Die Bundesrechtsanwaltskammer hat kürzlich auf eine interessante Entscheidung des BGH zur Wiedereinsetzung in den vorigen Stand aufmerksam gemacht. Danach müssen Rechtsanwälte keine aussichtslosen Fristverlängerungsanträge stellen (BGH, Beschl. v. 27.5.2021 – III ZB 64/20).

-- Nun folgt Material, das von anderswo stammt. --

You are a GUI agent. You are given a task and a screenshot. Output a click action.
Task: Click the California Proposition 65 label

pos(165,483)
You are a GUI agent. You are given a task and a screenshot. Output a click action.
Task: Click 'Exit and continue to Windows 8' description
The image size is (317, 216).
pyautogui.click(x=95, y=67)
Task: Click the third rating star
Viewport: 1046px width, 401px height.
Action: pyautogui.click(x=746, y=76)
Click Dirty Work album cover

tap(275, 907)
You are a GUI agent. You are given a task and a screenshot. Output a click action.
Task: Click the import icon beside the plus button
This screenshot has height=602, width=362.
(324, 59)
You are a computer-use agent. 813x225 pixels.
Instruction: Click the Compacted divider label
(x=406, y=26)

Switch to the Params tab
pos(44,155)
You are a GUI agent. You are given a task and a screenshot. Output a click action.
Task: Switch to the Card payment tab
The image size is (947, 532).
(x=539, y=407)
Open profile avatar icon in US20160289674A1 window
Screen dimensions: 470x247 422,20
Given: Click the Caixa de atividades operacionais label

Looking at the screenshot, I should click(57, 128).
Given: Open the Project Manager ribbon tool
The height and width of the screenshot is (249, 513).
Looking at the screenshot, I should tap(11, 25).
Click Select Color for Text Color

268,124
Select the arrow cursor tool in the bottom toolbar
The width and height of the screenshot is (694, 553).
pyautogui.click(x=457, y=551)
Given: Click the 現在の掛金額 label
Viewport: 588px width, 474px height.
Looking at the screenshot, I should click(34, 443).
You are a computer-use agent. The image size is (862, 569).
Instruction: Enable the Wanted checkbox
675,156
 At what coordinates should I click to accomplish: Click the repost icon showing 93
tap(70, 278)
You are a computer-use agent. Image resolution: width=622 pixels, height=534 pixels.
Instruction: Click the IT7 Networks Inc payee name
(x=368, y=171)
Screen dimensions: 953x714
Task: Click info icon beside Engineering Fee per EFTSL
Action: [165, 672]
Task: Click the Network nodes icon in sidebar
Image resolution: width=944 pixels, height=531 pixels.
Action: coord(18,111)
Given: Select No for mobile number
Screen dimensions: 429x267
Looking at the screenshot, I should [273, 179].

Der Fall: Eine Berufungsbegründungsfrist war auf Antrag der Anwältin der Beklagten bereits einmal verlängert worden. Zwischenzeitlich bestellten sich aber neue Prozessbevollmächtigte für die Beklagte, die – mit Zustimmung der Klägerin – beantragten, die Berufungsbegründungsfrist wegen Urlaubs des Anwalts erneut zu verlängern. Das Gericht lehnte ab: Man dürfe keinen neuen Anwalt beauftragen, wenn dieser dann erst einmal in Urlaub gehe. Die Berufungsbegründung ging dann, verfasst von der ursprünglichen Anwältin der ersten Instanz, kurz nach Fristablauf nachts um 3:30 Uhr beim Berufungsgericht ein. Die Kollegin begründete das in ihrem Wiedereinsetzungsantrag damit: um 23 Uhr habe sich herausgestellt, dass ihr Drucker unvorhersehbar defekt sei. Bis ihr Bruder mit einem Ersatzdrucker von Bielefeld nach Münster gekommen sei, sei es schon 2.45 Uhr gewesen.
Aus Sicht des BGH-Senats reicht das in der Sache für eine Wiedereinsetzung. Die Partei müsse sich nicht, wie das Berufungsgericht gemeint hatte, darauf verweisen lassen, dass ihre Anwältin zuvor eine Fristverlängerung hätte beantragen müssen. Die Vorgänge rund um die neu beauftragte Kanzlei erklärt der BGH zunächst für unbeachtlich: Nachdem das Gericht den Verlängerungsantrag abgelehnt hatte, sei die ursprüngliche Anwältin wieder beauftragt worden. Dass die neuen Bevollmächtigten ihrerseits hätten sicherstellen müssen, dass sie die Frist einhalten können, spiele für ihren Wiedereinsetzungsantrag keine Rolle, so der Senat.
Die Bundesrichter stellen nur auf die ursprüngliche und nun wieder mandatierte Anwältin ab und stellen fest: Wenn ohnehin keine Fristverlängerung mehr möglich ist, muss man sich auch nicht darauf verweisen lassen, dass man statt eines zu späten Wiedereinsetzungsantrags zuvor einen Fristverlängerungsantrag hätte stellen müssen. Es gab also keinen Grund für die ursprünglich mandatierte Anwältin, unter irgendeinem Aspekt anzunehmen, dass ein Fristverlängerungsantrag Erfolg haben könnte. Also musste sie auch keinen Fristverlängerungsantrag stellen und somit durfte das Berufungsgericht auch nicht die Wiedereinsetzung ablehnen, weil sie das nicht getan hatte.